◆ Source material ◆
*** Begin section ***
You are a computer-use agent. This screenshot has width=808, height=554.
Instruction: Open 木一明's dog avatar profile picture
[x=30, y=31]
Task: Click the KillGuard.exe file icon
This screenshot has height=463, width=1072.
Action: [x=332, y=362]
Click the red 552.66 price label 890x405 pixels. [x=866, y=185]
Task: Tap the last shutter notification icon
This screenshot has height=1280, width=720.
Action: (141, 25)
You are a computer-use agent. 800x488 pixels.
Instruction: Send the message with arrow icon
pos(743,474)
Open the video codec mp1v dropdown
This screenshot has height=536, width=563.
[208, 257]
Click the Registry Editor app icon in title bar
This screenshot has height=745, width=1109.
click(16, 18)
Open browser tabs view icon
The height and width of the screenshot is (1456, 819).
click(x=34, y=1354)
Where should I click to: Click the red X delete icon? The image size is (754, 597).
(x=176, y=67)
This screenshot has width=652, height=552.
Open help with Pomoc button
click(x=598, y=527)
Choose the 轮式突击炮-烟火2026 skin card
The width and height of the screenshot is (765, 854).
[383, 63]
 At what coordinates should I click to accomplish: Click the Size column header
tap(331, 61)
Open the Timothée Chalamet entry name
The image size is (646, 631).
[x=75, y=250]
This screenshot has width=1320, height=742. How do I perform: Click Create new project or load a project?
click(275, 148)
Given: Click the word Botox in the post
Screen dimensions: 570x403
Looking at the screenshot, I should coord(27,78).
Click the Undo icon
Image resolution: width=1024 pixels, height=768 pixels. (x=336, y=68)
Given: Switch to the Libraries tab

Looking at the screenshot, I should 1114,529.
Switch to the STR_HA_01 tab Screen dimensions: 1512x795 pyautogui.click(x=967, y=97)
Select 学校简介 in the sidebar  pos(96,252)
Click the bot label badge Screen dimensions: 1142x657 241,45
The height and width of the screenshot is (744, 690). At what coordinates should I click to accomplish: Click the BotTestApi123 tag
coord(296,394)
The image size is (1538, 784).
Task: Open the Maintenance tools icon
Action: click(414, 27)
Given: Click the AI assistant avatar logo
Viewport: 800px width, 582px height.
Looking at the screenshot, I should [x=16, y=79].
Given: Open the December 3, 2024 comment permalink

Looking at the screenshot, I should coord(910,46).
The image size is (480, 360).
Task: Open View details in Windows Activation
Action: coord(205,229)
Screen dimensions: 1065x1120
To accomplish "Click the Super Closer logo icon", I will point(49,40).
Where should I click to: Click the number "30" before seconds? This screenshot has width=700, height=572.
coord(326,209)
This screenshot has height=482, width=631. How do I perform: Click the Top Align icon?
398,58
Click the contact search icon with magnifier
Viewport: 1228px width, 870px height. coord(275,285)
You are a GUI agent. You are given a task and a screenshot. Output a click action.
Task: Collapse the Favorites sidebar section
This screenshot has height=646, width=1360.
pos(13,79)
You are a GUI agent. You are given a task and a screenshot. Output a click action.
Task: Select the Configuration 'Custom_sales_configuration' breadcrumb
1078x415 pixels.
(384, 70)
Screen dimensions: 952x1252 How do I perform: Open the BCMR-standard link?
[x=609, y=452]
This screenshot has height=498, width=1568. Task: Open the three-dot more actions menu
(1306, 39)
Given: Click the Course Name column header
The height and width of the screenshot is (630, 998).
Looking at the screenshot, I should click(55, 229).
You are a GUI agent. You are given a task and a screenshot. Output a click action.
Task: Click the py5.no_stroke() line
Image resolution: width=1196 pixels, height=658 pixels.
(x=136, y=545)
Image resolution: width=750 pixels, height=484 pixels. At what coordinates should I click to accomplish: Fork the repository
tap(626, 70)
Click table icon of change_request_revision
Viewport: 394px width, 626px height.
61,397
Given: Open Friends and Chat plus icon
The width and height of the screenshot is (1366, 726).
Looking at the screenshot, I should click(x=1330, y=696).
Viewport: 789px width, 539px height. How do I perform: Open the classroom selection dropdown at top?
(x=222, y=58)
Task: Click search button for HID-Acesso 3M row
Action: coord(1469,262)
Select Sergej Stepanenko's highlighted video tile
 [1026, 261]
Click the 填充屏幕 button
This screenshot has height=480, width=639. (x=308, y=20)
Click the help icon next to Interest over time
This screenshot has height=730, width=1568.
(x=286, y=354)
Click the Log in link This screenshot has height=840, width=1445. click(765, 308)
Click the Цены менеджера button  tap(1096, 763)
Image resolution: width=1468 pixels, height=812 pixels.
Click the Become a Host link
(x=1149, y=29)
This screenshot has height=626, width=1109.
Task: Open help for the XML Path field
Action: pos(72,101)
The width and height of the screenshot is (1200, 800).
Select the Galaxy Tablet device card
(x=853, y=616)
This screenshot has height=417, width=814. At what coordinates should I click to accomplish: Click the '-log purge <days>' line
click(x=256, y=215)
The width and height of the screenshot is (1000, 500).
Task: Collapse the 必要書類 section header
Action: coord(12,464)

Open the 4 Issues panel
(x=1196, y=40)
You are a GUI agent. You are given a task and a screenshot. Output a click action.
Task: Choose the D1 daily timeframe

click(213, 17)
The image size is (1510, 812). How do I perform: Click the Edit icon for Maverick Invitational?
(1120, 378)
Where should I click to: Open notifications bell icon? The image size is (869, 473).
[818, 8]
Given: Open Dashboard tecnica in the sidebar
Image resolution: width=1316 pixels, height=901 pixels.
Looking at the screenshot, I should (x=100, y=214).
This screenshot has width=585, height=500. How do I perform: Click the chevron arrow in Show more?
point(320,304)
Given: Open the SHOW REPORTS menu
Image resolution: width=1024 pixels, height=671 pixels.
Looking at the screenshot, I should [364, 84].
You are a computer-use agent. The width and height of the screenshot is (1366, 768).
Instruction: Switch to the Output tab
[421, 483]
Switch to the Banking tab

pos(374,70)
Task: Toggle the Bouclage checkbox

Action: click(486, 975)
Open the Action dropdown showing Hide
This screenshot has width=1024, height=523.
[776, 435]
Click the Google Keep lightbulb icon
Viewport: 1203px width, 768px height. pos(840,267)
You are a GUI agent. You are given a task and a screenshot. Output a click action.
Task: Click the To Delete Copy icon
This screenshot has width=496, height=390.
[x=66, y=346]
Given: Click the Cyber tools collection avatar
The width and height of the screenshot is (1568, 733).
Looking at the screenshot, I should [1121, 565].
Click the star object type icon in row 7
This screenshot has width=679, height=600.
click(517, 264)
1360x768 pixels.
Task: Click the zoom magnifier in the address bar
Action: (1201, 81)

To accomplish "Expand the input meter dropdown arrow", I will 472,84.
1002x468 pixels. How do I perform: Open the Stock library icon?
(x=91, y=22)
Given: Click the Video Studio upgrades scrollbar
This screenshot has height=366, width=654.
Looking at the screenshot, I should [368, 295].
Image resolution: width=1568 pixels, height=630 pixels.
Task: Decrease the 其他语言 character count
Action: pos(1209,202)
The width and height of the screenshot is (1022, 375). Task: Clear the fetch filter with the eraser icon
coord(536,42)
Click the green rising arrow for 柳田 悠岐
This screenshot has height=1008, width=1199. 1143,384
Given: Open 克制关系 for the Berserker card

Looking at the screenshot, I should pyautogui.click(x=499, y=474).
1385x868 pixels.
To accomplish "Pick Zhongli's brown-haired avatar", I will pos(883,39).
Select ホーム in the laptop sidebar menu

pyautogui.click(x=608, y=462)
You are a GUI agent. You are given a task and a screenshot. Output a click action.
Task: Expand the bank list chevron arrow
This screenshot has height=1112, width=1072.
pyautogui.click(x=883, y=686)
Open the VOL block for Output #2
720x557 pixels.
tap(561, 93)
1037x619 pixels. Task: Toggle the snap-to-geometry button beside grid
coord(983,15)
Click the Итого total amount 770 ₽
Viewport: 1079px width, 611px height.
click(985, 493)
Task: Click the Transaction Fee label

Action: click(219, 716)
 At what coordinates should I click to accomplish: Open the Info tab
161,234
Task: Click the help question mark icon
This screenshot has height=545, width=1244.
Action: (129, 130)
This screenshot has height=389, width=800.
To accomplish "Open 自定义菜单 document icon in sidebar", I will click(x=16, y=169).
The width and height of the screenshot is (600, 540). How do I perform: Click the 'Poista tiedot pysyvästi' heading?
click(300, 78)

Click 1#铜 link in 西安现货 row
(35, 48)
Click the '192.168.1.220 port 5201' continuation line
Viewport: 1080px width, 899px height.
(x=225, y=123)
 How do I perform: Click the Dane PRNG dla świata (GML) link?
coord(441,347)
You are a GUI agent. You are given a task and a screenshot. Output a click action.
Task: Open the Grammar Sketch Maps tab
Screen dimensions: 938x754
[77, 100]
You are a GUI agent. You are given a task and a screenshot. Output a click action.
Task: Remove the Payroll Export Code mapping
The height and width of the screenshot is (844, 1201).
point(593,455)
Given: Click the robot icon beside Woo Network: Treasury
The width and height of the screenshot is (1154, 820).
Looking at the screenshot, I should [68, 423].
*** End section ***
◆ Task requirements ◆
Please transcribe only the lines in the records above running from the line that has "Task: Select the" through the line that has "Given: Open Friends and Chat plus icon", both included, exactly as they appear.

◆ Solution to this exercise ◆
Task: Select the Configuration 'Custom_sales_configuration' breadcrumb
1078x415 pixels.
(384, 70)
Screen dimensions: 952x1252 How do I perform: Open the BCMR-standard link?
[x=609, y=452]
This screenshot has height=498, width=1568. Task: Open the three-dot more actions menu
(1306, 39)
Given: Click the Course Name column header
The height and width of the screenshot is (630, 998).
Looking at the screenshot, I should click(55, 229).
You are a GUI agent. You are given a task and a screenshot. Output a click action.
Task: Click the py5.no_stroke() line
Image resolution: width=1196 pixels, height=658 pixels.
(x=136, y=545)
Image resolution: width=750 pixels, height=484 pixels. At what coordinates should I click to accomplish: Fork the repository
tap(626, 70)
Click table icon of change_request_revision
Viewport: 394px width, 626px height.
61,397
Given: Open Friends and Chat plus icon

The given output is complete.